→ TASK ITEM: Beneath this line are the data; copy exactly the part of them that opens with the line containing "The height and width of the screenshot is (195, 416)." and closes with the line containing "Jump to last", and only that part.

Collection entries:

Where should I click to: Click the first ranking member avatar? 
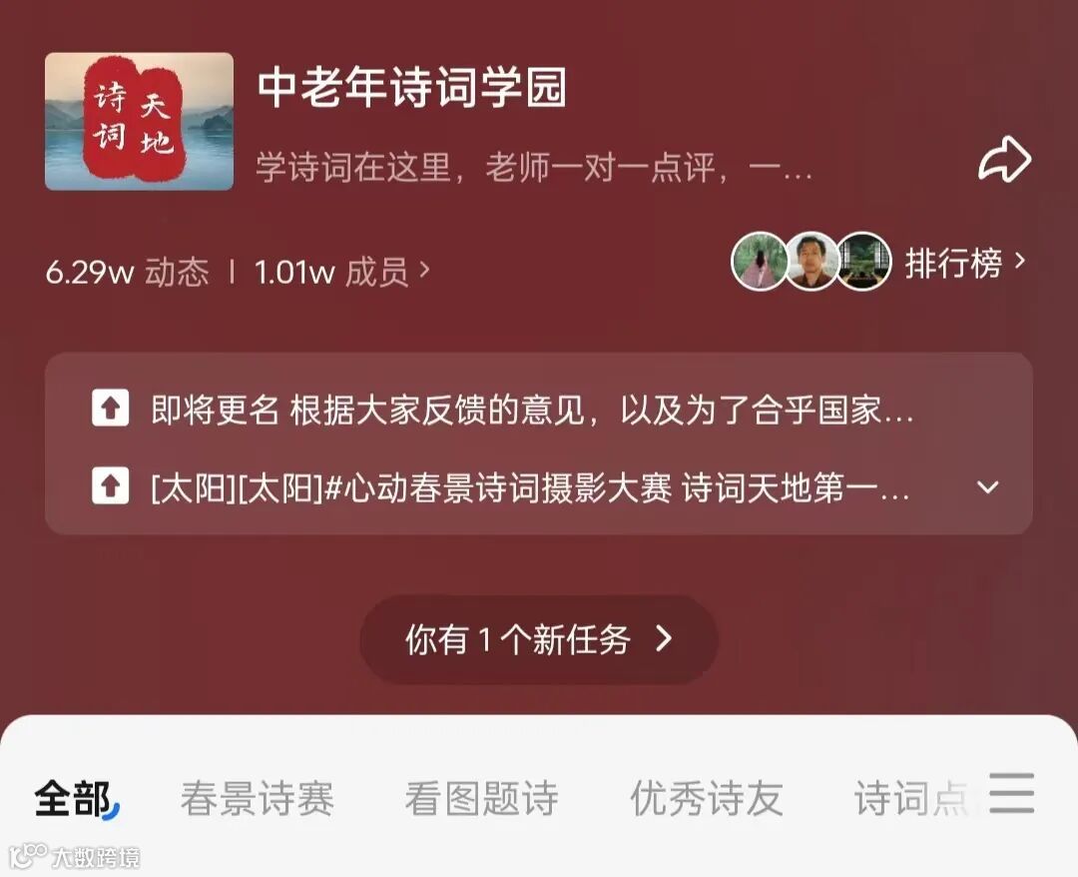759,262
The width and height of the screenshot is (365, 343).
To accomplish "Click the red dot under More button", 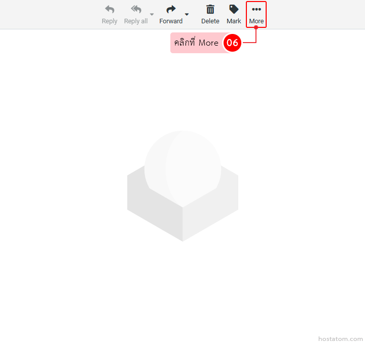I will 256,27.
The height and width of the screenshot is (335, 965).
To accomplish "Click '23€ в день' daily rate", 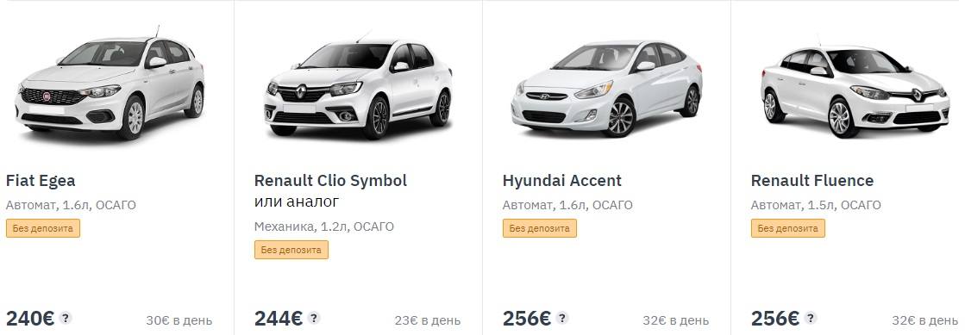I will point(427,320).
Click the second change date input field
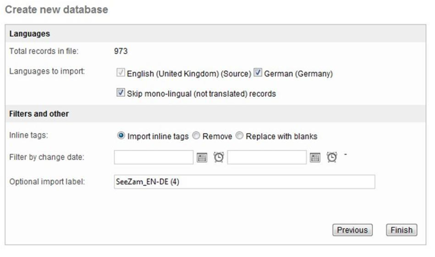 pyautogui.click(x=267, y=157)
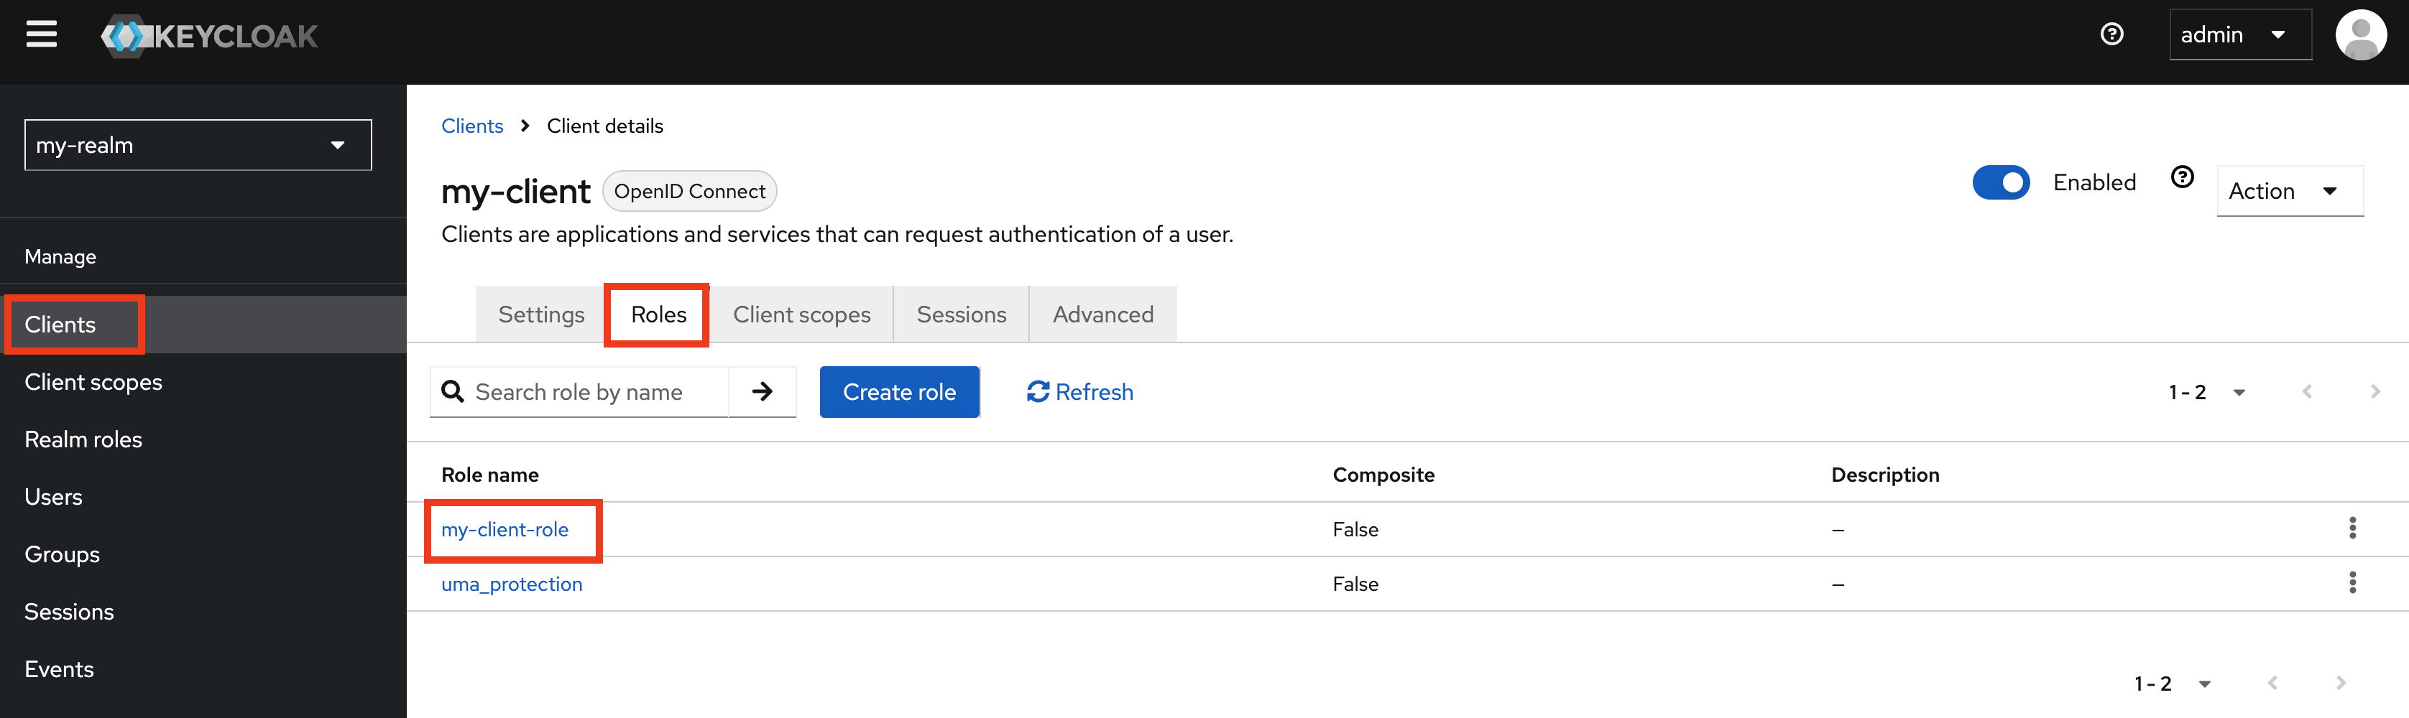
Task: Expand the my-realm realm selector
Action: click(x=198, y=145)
* * *
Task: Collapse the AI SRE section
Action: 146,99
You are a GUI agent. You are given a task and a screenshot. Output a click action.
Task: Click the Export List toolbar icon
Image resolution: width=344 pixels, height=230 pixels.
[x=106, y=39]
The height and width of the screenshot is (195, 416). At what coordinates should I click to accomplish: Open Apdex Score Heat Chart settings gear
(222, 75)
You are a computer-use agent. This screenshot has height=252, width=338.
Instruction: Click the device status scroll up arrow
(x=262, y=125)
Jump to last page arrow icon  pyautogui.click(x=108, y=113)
==
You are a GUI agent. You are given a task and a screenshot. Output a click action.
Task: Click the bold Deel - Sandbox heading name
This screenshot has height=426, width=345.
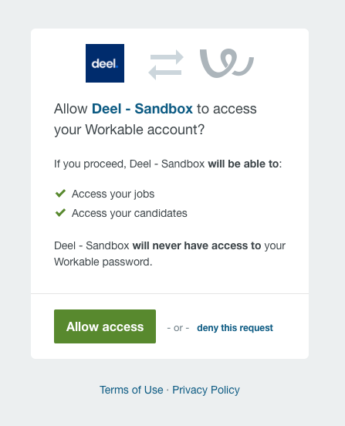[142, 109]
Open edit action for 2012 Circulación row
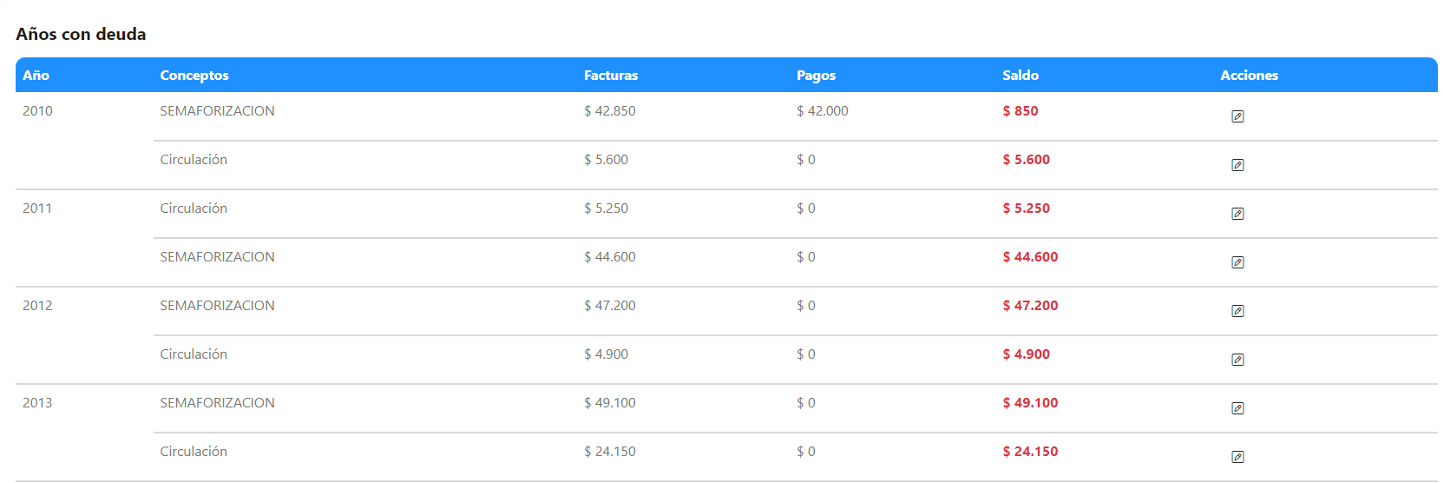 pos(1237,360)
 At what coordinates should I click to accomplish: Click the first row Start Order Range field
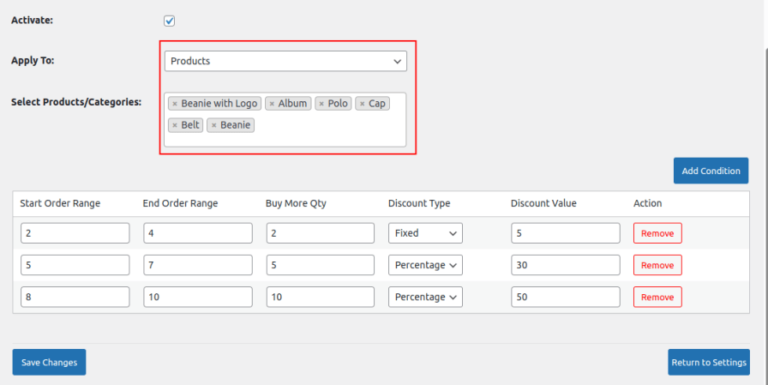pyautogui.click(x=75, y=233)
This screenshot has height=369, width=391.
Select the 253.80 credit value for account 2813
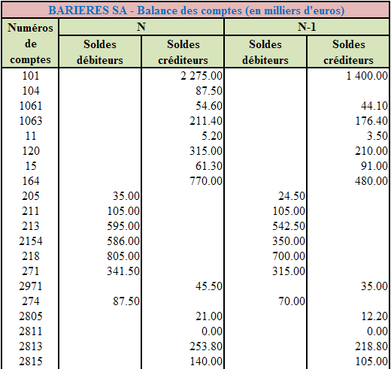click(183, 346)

→ ANSWER TO THIS EXERCISE:
The height and width of the screenshot is (195, 416). At what coordinates should I click to accomplish: Open Apdex Score Heat Chart settings gear
(222, 75)
You are a computer-use agent. This screenshot has height=252, width=338.
Instruction: Click the device status scroll up arrow
(x=262, y=125)
Jump to last page arrow icon  pyautogui.click(x=108, y=113)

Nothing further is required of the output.